Since 2009 when the Boko Haram turned violent, Human Rights Watch says the group has been accountable for as many as 935 deaths. In 2011, it was responsible for 510 deaths. In a report released yesterday, the Human Rights Watch called upon Nigerian authorities to stop Boko Haram, a task made complicated because the group is believed to have allies within the government. Boko Haram, which means "Western education is a sin," is a militant group fighting to extend Shariah law beyond the mostly-Muslim northern parts of Nigeria.

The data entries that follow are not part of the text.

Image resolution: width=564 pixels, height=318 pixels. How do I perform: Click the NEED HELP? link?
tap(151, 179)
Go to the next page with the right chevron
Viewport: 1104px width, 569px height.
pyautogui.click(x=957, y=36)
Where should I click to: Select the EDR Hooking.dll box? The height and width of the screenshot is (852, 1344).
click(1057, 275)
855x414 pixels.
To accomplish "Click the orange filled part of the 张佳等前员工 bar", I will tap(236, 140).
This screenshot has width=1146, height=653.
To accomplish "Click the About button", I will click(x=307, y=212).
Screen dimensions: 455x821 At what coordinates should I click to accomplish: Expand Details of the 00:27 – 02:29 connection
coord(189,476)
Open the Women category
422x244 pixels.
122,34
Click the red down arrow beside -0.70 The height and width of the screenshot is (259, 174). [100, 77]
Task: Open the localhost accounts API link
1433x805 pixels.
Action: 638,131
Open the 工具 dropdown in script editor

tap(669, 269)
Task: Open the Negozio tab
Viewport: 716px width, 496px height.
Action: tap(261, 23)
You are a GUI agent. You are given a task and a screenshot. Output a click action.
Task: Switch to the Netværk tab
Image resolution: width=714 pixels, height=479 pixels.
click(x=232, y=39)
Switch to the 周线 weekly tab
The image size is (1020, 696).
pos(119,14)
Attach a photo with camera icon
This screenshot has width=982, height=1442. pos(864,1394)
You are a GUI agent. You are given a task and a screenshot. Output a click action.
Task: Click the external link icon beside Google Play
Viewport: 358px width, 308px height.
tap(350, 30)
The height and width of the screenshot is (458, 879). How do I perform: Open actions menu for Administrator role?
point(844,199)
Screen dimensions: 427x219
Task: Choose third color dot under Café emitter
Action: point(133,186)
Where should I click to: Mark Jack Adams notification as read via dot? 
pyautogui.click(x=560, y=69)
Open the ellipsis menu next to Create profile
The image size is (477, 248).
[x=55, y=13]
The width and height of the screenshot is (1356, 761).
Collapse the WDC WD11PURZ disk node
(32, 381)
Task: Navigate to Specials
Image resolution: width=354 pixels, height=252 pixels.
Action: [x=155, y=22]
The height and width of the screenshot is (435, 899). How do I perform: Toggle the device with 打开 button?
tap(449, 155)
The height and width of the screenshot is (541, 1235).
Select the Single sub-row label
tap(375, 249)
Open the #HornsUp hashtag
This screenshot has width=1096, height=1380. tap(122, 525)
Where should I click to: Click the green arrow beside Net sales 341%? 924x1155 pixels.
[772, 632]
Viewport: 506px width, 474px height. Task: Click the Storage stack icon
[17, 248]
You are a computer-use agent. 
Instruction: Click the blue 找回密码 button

At the beginning of the year, the group warned Christians to leave the north. That call was timed with a major attack by Boko Haram on 7 January 2012. From the beginning of the year until Sallah's and Akogwu's murders, Boko Haram has said it had caused 253 deaths, according to Human Rights Watch.

==Impact==
Other journalists have been attacked or killed in Nigeria as part of the Muslim and Christian conflict. Enenche Akogwu was the most recent journalist to die as a result of a Boko Haram attack. The Boko Haram claimed responsibility in the case of Zakariya Isa after he was killed in Maiduguri, 22 October 2011. In Jos, two reporters for a Christian newspaper, Sunday Gyang Bwede and Nathan S. Dabak were killed by a Muslim mob 24 April 2010.

==Reaction==
"We mourn the death of Nansok Sallah, and extend our condolences to his family, friends, and colleagues," said CPJ Africa Advocacy Coordinator Mohamed Keita. "Authorities in Jos must pursue all leads in tracking his killer, and bring those responsible to justice." Highland FM general Manager Terzungwe Wua described Sallah as a "cool-headed man who did his job diligently.